Lydia lost her smile. “Why?”

“I assume because she'd like to be married again.”

“Who could she find that would be better than you?” Lydia said, outraged.

“I think ‘better' is subjective.” North picked up his pen and tapped it on his legal pad. “And now I really have to work.”

Lydia looked at him, exasperation plain. “I gave birth to idiots. My oldest son can't keep his wife, and my youngest son is chasing a woman that's mostly teeth and hair.”

“We blame you,” North said.

“Are you going to see Andromeda again?”

“No.”

“Are you going to keep that harpy away from your brother?”

“No.”

Lydia lifted her chin. “Fine, I will handle things myself.” She stood up and tucked her purse under her arm. “But if the future face of the Archer line is ninety-nine percent tooth enamel, it'll be your fault.”

Of course,
North thought as she walked out.

He tried to go back to work, but his mother had broken his concentration.
She's probably dressing like an adult now,
Lydia had said, and Andie had sat there in an awful suit jacket, acting like an adult. If they got back together, he was burning that damn jacket—

They weren't getting back together. She was marrying somebody else.

She's a bolter. Even if she marries this other guy, she won't stick.

Unless she'd really changed. Unless she'd found somebody she wanted to stick to.

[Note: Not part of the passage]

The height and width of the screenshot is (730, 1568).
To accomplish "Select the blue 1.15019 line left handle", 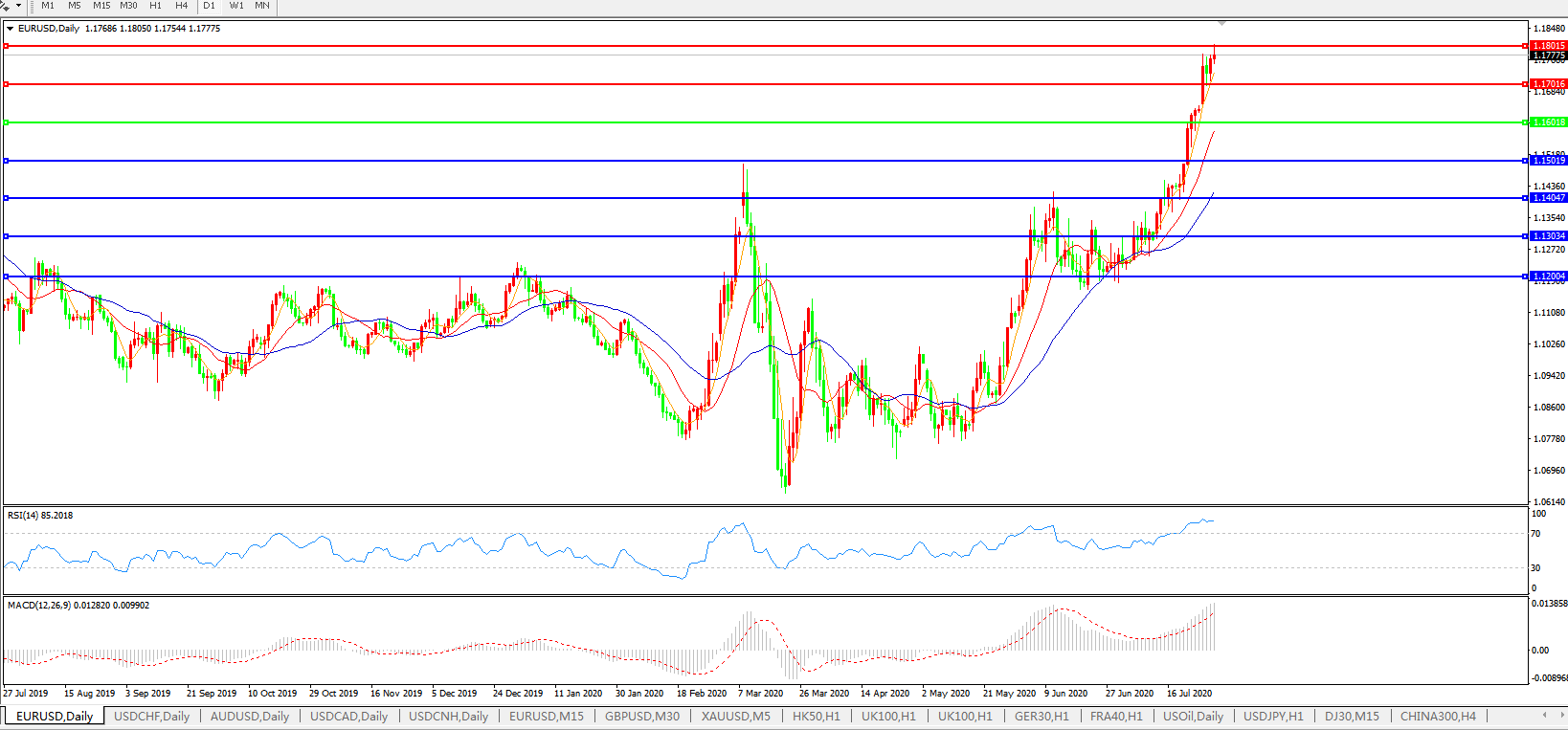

That was the worst thought he'd had in a long time, so he shoved it out of his mind and went back to work.

 

The next morning Andie went downstairs, made breakfast, and put French toast in front of Alice and Carter.

“Cereal,” Alice said, clutching her pearls, her locket, her shells, her Walkman, and her bat as if the French toast was going to contaminate them. She'd put her hair up in a topknot on her own, and it was sliding down the side of her head, but Andie was willing to let that go if Alice was going to be proactive about grooming.

“Try the French toast,” Andie said while Mrs. Crumb sniffed.

Alice shrank back. “No, no,
no,
NO,
NO
—”

“It's good,” Carter said without looking up from his book.

Alice stopped shrinking, leaned forward, and took a tiny, cautious bite.
“AAAAAAAAAAAAGH.”

“Fine,” Andie said, and took the plate away.

Alice pushed her chair back and went and got her cereal and ate a big bowl of it. She was scraping the bottom loudly when they heard a loud, sharp rapping echo through the open door to the hall.

“That's the front door,” Mrs. Crumb said, surprised.

“Right,” Andie said, remembering. “That might be a cable company, and there's also a team of housecleaners coming in to clean—”

“What?”
Mrs. Crumb said, her eyes protruding even more in her shock.

“I'll get the door,” Andie said, and went out into the small hall, through another door, across the Great Hall, through the stone arch into the entrance hall, and finally arrived at the heavy front door. “Sorry,” she said as she opened it. “It's a real trek to get here.” Then she stopped.

There was a crowd on the doorstep.

“We're the Happy Housekeepers,” the woman in front said cheerfully. “Where do you want us?”